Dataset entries
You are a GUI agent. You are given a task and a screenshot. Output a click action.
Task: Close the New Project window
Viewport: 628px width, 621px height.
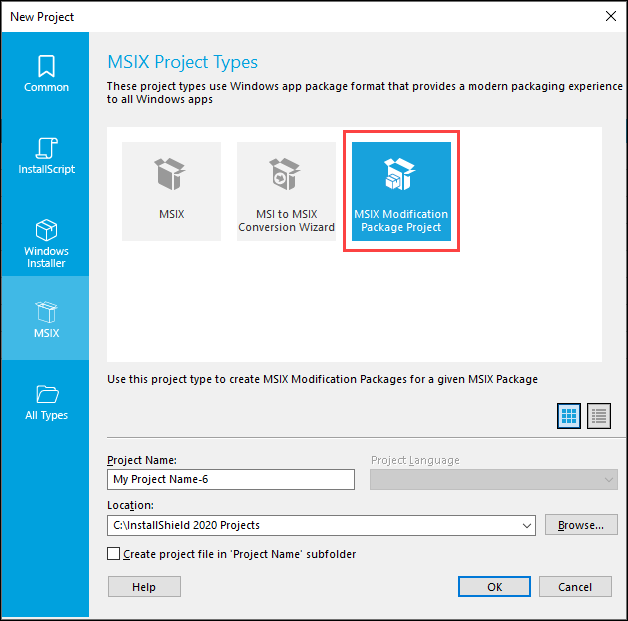point(610,16)
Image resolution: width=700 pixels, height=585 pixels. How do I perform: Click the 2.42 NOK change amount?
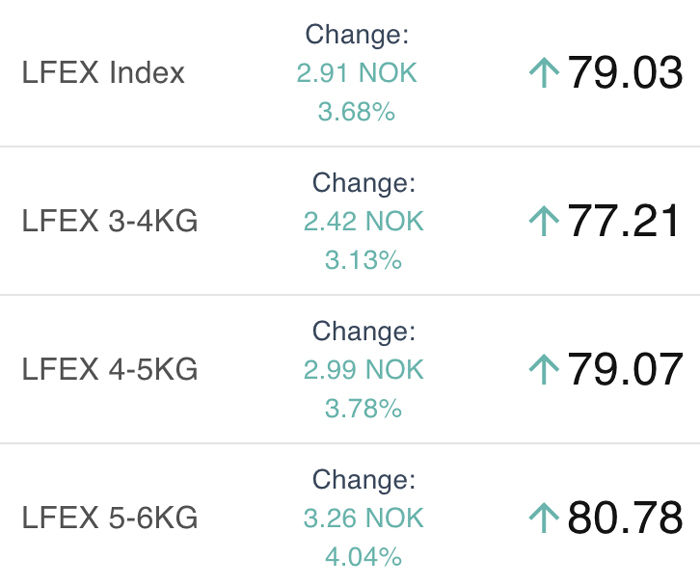[363, 221]
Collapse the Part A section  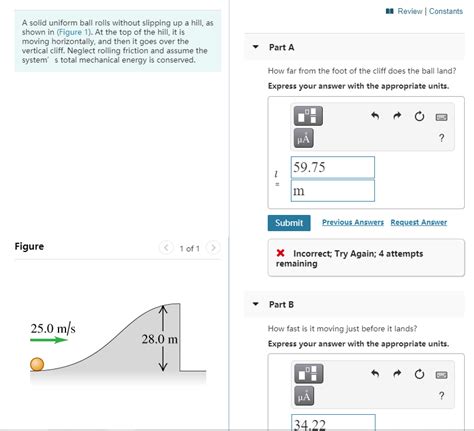pos(256,47)
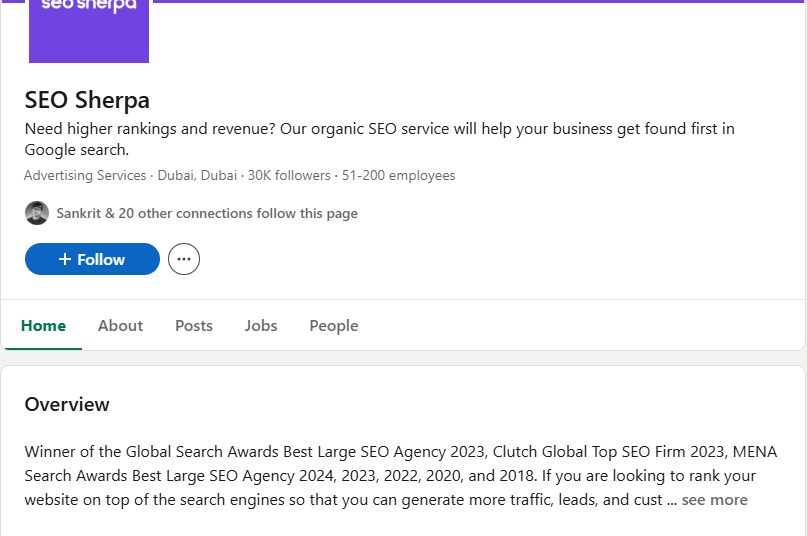Click the SEO Sherpa company name heading
807x536 pixels.
click(x=87, y=100)
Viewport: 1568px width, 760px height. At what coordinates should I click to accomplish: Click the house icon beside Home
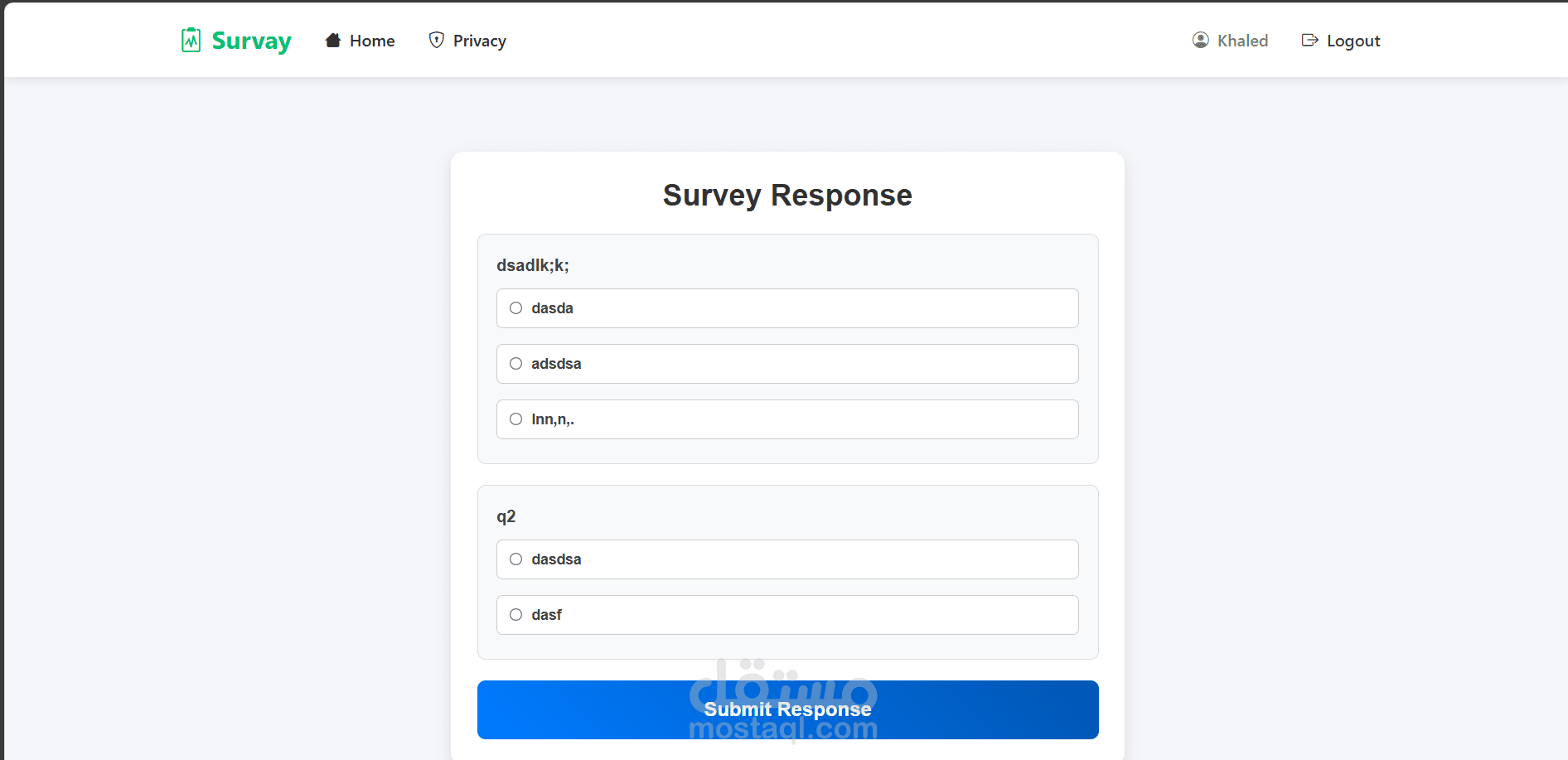[x=333, y=40]
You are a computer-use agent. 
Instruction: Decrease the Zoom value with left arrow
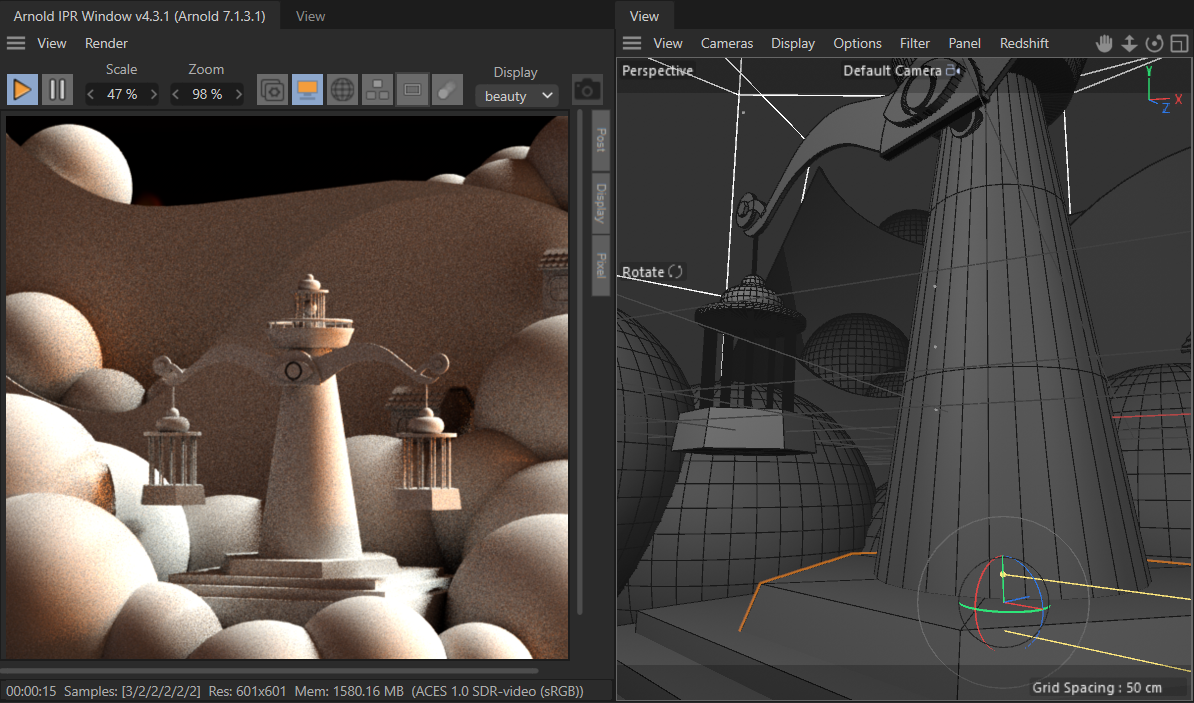click(176, 94)
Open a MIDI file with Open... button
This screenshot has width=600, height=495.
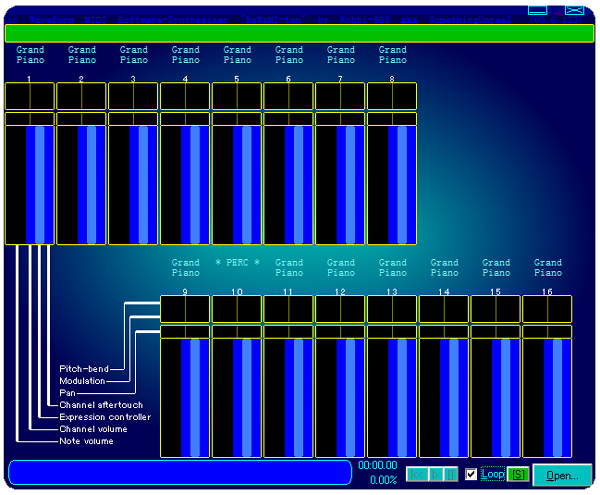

Exercise aim>
Wherever a line contains the string "agent", copy that line from the data.

Result of this task>
You are a GUI agent. You are given a task and a screenshot. Output a click action.
You are a computer-use agent. 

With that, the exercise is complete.